At Monday's inquest into the death of skier Stephen Gladman, who fell into a snow hollow while skiing at the French resort of La Plagne in February 2007, it was said that on the day of the accident none of the resort employees of Thomson – the company with which Mr Gladman and his family had travelled – were working. Apparently, they had all taken the day off.
In other businesses this might indicate a dereliction of duty, or simple bad management. But giving all chalet staff a day off at the same time is normal practice for UK ski tour operators, and a tradition enjoyed by seasonal ski workers. Since the weekend is the busiest time in the resorts, no one gets time off on Saturdays or Sundays. But in midweek, once the clients are settled in, the tour operators give staff the chance to indulge in what they came to the mountains for: skiing. The day off is usually Wednesday, sometimes Tuesday.
On the chosen day, guests get breakfast in their chalet but no evening meal; having been warned in advance, they know they will have to fend for themselves. The staff get the opportunity to ski and socialise, not just with their workmates but, crucially, with other seasonal workers in the resort. From an area manager's point of view this is good as it maintains the morale of employees who are not well paid. And for company accountants, the communal day-off is absolutely essential. Without it, working-time regulations would demand the employment of additional staff.

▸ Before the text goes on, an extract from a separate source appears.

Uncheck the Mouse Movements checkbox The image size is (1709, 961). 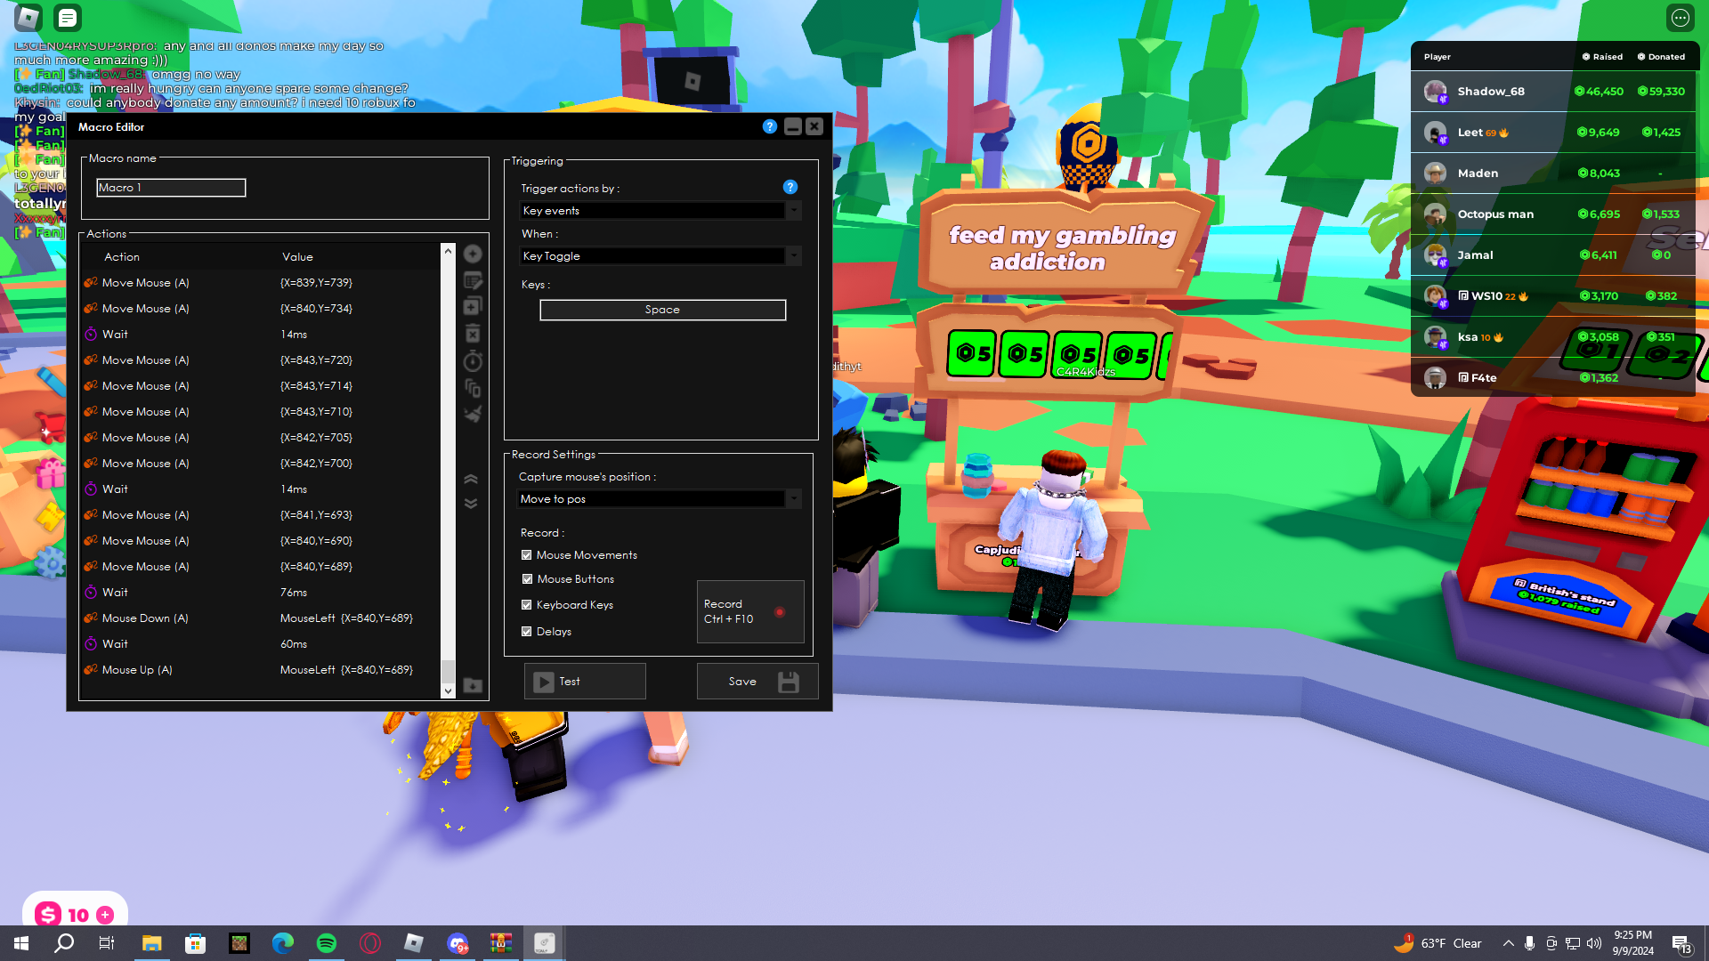coord(527,555)
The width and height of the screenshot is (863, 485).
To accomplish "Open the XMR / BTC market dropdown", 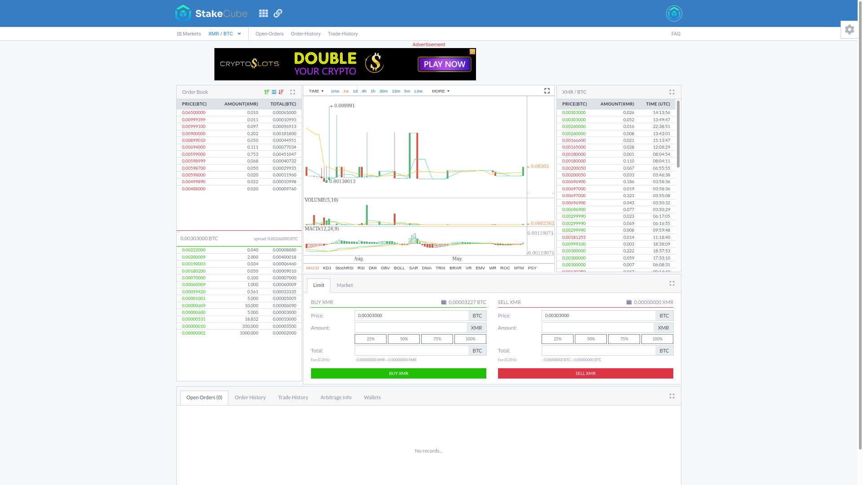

But this all applies to chalet staff, who are stuck in a daily routine. Things are different for resort "reps". Their primary task is customer care: herding guests on to coaches, enforcing jollity, selling holiday add-ons, and so on. Their hours are irregular and, under normal circumstances, having a defined day off may not be appropriate or necessary. If they succumb to the temptation to join in when their workmates are all out having a good time, there should be no problem – provided they keep their mobile switched on and focus on guests' needs.
The other thing that emerged from the inquest should really be no more surprising to observant skiers than the staff day off. Mr Gladman's body was finally found after the electronic record of the use of his ski pass was examined, revealing where his final descent began. Of course we know how data storage works; nevertheless it is somewhat dismaying that Big Brother doesn't take a day off even when we are skiing.